Völlig unbeschadet überstand die Familie in ihrem Bunker den Zweiten Weltkrieg. Nur bei Tante Milla machten sich erste Anzeichen von Weihnachtsbaum-Entzug bemerkbar – mit bedenklichen Spätfolgen. Dass Vetter Franz, der immer schon zur Frömmigkeit neigte, seine Boxerkarriere gegen ein strenges Klosterleben eintauscht, ist nur eine der Katastrophen, die der ewige Heiligabend hervorruft. Es bestätigt sich sogar das Gerücht, dass der strebsame Vetter Johannes Kommunist wurde. Cousine Lucie, die freiwillig in einer Hakenkreuzstickerei aushalf, vertreibt sich die Zeit im neuen Wirtschaftswunderland nun in anrüchigen Lokalen mit Tänzen, die man nur als „existenzialis­tisch“ bezeichnen kann.

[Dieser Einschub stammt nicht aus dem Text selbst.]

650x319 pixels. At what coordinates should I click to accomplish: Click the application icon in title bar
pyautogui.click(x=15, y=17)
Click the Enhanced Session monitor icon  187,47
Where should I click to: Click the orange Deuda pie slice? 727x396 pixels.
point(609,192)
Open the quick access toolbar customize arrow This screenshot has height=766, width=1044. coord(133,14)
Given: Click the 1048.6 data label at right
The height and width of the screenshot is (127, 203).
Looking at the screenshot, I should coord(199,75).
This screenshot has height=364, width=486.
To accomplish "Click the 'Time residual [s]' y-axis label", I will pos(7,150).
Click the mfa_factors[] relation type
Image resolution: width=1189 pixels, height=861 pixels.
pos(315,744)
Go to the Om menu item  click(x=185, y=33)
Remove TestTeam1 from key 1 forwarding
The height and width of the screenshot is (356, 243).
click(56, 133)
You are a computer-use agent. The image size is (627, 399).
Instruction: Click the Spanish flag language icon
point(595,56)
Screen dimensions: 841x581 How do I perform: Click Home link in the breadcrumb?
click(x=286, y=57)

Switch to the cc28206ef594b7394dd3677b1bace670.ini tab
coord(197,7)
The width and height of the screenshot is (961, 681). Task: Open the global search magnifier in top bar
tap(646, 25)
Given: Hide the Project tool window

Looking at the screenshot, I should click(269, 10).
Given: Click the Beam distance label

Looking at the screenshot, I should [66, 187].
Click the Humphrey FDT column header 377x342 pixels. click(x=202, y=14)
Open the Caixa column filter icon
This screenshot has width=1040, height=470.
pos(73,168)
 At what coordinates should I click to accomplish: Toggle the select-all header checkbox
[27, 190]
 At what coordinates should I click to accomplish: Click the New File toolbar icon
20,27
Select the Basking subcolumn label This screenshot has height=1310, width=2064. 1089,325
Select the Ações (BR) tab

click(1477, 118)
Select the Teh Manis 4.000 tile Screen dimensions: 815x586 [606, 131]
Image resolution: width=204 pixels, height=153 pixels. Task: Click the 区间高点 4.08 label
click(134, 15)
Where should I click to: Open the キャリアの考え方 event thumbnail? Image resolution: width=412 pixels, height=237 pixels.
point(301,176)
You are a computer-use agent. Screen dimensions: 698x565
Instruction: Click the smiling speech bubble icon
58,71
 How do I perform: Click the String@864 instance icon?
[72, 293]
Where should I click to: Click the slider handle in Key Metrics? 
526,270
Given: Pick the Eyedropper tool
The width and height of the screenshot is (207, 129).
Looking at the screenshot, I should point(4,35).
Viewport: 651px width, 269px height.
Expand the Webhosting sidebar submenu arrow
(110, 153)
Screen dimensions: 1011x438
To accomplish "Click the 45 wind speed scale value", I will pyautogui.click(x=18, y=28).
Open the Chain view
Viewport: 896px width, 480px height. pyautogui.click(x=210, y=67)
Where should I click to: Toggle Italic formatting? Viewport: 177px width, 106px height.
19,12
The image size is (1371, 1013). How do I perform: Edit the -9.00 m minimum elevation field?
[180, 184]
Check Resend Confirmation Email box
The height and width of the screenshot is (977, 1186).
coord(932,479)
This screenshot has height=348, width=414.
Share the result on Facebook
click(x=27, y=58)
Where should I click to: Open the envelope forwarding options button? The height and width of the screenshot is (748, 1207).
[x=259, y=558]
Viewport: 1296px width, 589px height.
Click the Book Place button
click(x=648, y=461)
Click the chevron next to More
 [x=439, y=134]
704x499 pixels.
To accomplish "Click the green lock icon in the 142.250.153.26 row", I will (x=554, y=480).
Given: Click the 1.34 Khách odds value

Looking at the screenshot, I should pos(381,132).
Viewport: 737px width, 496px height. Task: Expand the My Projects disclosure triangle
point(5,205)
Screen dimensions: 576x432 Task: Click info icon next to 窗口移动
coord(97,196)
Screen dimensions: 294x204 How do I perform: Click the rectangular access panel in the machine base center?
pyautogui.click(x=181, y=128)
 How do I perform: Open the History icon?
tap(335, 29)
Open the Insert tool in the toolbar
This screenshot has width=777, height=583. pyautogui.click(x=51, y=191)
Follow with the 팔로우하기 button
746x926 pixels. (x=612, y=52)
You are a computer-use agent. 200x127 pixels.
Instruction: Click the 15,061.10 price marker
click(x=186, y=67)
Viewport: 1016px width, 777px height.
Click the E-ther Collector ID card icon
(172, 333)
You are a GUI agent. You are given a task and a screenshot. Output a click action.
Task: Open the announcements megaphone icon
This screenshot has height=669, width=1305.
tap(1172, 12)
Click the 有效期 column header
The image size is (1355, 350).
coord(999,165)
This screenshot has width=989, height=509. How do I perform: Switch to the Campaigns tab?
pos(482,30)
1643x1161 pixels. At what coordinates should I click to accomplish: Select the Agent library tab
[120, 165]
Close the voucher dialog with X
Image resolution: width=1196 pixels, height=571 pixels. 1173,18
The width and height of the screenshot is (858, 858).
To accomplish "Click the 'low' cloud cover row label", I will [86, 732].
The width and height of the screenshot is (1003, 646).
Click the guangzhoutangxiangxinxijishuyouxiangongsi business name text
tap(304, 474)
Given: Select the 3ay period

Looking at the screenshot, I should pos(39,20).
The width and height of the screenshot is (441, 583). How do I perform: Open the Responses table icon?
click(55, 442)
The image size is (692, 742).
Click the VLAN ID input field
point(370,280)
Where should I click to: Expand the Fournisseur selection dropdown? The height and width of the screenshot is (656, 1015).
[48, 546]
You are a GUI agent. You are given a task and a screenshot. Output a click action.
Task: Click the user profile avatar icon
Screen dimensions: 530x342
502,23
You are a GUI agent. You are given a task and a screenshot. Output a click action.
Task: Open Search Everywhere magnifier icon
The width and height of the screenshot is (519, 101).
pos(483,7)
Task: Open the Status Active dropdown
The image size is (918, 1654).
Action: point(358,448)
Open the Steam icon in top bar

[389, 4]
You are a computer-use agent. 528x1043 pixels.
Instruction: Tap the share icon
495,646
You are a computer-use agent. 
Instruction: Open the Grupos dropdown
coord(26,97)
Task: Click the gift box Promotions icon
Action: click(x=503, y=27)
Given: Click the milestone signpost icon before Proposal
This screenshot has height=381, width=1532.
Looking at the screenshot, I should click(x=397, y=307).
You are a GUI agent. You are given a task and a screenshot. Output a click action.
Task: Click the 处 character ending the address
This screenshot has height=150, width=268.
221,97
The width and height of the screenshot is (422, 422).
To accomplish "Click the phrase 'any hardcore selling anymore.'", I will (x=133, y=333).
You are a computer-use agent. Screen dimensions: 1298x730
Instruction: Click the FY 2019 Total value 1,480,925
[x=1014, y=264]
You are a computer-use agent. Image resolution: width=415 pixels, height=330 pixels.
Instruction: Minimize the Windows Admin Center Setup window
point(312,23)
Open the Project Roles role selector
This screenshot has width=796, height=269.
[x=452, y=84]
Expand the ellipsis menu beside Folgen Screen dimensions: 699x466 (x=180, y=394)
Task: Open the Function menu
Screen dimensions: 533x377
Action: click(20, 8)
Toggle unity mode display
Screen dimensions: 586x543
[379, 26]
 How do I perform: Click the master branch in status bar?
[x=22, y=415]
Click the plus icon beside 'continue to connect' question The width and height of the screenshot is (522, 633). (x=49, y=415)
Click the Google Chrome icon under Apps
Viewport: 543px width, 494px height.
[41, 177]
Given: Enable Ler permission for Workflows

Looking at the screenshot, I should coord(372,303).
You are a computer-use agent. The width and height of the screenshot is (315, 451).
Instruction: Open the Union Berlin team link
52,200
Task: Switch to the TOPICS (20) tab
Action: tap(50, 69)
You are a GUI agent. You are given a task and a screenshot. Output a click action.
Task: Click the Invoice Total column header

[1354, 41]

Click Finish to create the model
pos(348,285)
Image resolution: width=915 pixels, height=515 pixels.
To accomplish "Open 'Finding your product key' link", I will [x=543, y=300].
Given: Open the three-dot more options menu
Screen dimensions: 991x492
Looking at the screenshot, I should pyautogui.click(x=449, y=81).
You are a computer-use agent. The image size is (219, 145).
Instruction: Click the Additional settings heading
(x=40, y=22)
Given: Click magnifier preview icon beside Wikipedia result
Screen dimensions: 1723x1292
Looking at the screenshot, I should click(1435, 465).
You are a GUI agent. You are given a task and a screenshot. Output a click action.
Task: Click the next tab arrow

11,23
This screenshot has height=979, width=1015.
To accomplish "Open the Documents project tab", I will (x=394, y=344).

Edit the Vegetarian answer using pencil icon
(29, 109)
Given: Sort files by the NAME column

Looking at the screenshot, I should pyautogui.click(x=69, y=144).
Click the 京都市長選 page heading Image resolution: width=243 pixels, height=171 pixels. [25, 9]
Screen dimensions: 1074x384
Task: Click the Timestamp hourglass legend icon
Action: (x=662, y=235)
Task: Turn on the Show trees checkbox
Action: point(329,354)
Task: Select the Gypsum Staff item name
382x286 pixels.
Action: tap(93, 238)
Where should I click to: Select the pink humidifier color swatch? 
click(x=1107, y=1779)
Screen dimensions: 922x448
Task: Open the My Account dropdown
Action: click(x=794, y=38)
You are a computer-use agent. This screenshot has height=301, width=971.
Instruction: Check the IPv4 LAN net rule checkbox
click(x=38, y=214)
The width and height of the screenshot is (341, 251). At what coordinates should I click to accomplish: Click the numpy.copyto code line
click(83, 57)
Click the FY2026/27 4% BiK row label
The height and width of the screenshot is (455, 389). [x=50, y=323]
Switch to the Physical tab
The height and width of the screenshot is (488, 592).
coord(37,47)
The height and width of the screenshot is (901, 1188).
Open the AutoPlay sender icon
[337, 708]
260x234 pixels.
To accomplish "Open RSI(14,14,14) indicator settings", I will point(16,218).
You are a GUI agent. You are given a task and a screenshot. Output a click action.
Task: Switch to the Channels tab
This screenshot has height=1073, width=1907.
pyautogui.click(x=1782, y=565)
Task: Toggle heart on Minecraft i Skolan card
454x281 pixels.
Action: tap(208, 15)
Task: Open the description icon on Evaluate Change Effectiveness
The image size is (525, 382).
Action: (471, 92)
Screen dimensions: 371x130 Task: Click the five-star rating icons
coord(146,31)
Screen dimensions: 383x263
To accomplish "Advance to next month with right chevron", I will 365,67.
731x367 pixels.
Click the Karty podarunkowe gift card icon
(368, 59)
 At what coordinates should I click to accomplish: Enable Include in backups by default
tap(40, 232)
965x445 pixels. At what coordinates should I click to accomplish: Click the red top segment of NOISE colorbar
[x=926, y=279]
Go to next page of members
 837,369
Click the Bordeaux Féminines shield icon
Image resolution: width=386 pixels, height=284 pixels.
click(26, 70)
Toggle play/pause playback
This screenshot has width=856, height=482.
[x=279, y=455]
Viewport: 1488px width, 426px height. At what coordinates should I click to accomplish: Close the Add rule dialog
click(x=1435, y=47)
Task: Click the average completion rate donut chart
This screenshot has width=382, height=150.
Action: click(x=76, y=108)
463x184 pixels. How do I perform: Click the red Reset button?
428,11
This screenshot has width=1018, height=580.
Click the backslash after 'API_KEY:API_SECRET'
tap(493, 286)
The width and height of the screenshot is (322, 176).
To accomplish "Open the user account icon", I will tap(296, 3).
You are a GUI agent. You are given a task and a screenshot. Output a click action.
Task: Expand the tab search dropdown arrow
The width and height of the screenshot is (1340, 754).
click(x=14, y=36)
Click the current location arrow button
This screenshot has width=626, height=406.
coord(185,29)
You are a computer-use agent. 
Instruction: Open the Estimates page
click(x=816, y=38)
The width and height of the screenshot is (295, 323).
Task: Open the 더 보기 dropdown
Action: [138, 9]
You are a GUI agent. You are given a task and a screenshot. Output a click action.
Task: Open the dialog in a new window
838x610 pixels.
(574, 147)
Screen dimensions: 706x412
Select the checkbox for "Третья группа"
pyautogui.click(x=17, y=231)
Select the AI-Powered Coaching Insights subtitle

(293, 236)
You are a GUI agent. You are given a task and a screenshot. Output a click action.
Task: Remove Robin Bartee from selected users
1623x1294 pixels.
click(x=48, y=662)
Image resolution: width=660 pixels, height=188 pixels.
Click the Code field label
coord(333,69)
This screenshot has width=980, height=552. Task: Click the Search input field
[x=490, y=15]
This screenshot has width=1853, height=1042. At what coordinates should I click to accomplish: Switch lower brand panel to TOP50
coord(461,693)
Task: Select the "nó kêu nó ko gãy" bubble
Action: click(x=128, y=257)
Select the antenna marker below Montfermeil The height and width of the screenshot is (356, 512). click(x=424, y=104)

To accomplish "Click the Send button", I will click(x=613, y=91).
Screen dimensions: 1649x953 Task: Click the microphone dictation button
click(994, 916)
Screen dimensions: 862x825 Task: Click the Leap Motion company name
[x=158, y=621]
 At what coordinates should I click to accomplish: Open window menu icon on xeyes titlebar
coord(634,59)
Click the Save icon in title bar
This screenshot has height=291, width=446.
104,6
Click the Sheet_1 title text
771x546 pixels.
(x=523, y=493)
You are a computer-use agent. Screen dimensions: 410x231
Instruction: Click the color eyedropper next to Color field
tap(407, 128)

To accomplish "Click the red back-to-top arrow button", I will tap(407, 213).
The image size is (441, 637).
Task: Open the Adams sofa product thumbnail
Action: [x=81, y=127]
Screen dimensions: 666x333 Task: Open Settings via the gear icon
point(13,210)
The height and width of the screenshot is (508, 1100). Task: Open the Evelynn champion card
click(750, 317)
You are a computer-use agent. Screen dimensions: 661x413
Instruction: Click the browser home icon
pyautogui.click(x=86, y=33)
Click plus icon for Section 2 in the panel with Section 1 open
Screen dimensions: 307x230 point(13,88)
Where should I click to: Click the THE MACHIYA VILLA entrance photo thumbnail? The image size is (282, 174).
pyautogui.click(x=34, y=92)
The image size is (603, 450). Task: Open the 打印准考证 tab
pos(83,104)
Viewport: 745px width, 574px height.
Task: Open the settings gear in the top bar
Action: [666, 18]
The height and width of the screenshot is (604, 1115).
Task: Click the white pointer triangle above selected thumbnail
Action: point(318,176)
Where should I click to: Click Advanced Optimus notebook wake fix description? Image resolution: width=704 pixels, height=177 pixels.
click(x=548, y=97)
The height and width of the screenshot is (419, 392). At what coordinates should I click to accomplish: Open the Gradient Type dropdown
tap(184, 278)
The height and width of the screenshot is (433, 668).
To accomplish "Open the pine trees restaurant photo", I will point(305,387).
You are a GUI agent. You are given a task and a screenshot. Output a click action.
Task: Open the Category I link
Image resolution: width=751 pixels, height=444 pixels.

Mit der Zeit mussten arbeitslose Schauspieler die Rollen der Weihnachts-Gäste übernehmen, was der täglichen Freude keinen Abbruch tat. Aber angesichts einiger durstiger Ensemblemitglieder den Haushalt arg strapazierte. Doch für Tante Milla war täglich Weihnachten, falls sie nicht irgendwann gestorben ist.
Die Aufführung ist ein herrlich groteskes Weihnachtsmärchen für Erwachsene. E.E.-K.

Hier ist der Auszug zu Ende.